* Exercise requirements:
The answer consists solely of the lines running from the one with "This screenshot has width=784, height=587." through the final line below, transcribed exactly and without any pictures.

* Saved entries:

▼

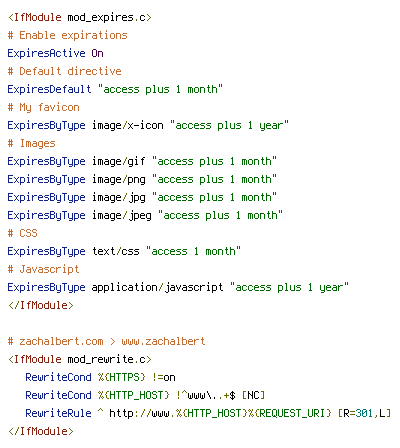Click %{HTTPS} in first RewriteCond
400x448 pixels.
click(x=122, y=377)
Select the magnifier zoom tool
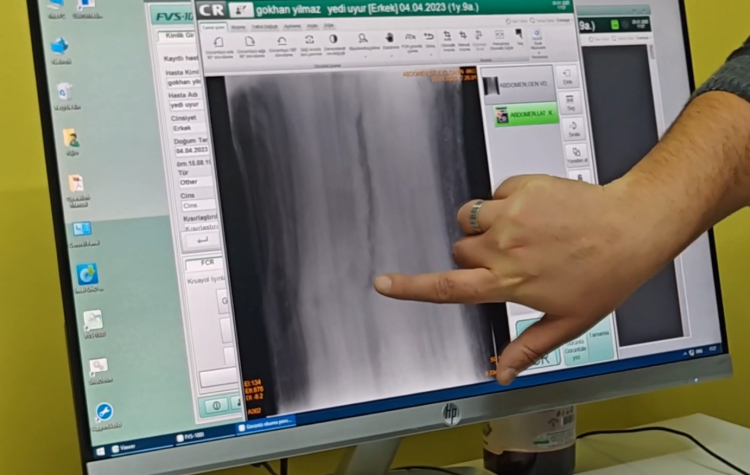 pyautogui.click(x=364, y=38)
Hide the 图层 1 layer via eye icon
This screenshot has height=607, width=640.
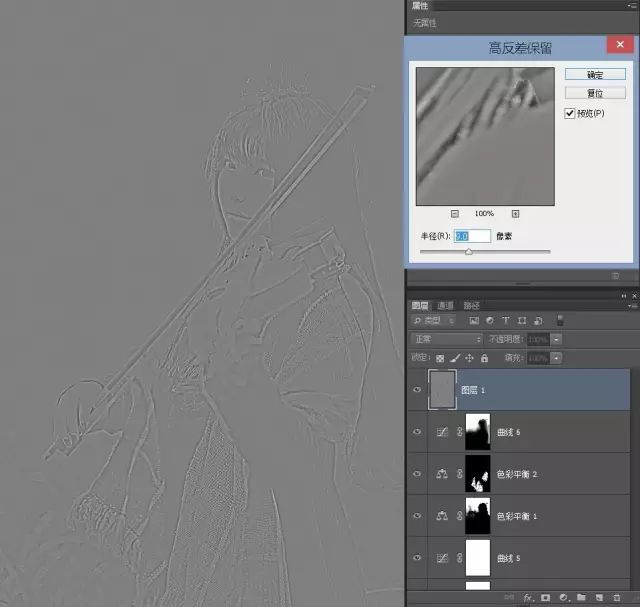tap(418, 390)
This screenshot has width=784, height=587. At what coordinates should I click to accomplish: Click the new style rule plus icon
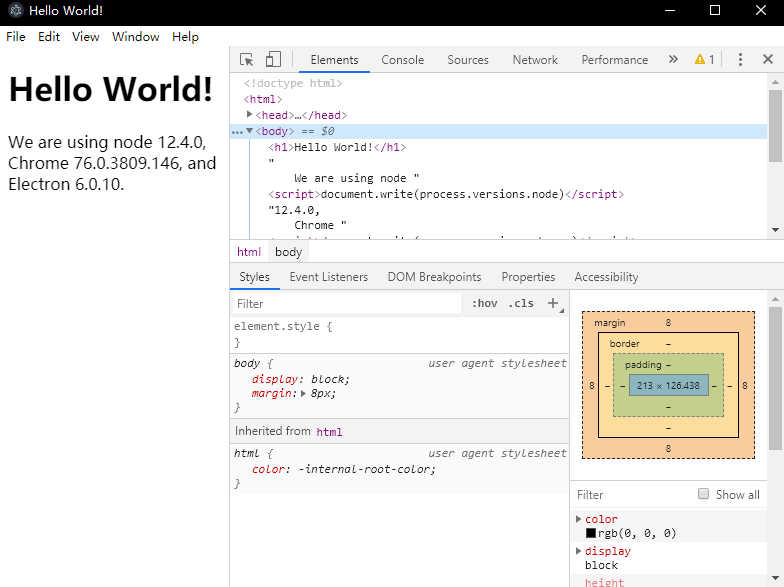point(553,303)
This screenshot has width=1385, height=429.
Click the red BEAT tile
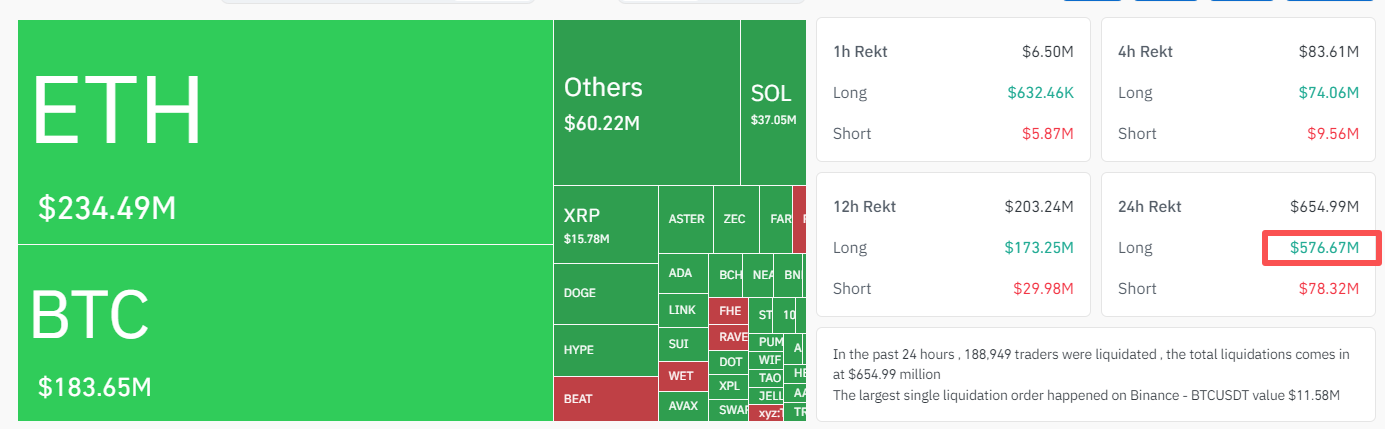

▲

* Output of the task:
This screenshot has width=784, height=587. At what coordinates should I click to accomplish: Click the new style rule plus icon
point(553,303)
This screenshot has width=1385, height=429.
Click the red BEAT tile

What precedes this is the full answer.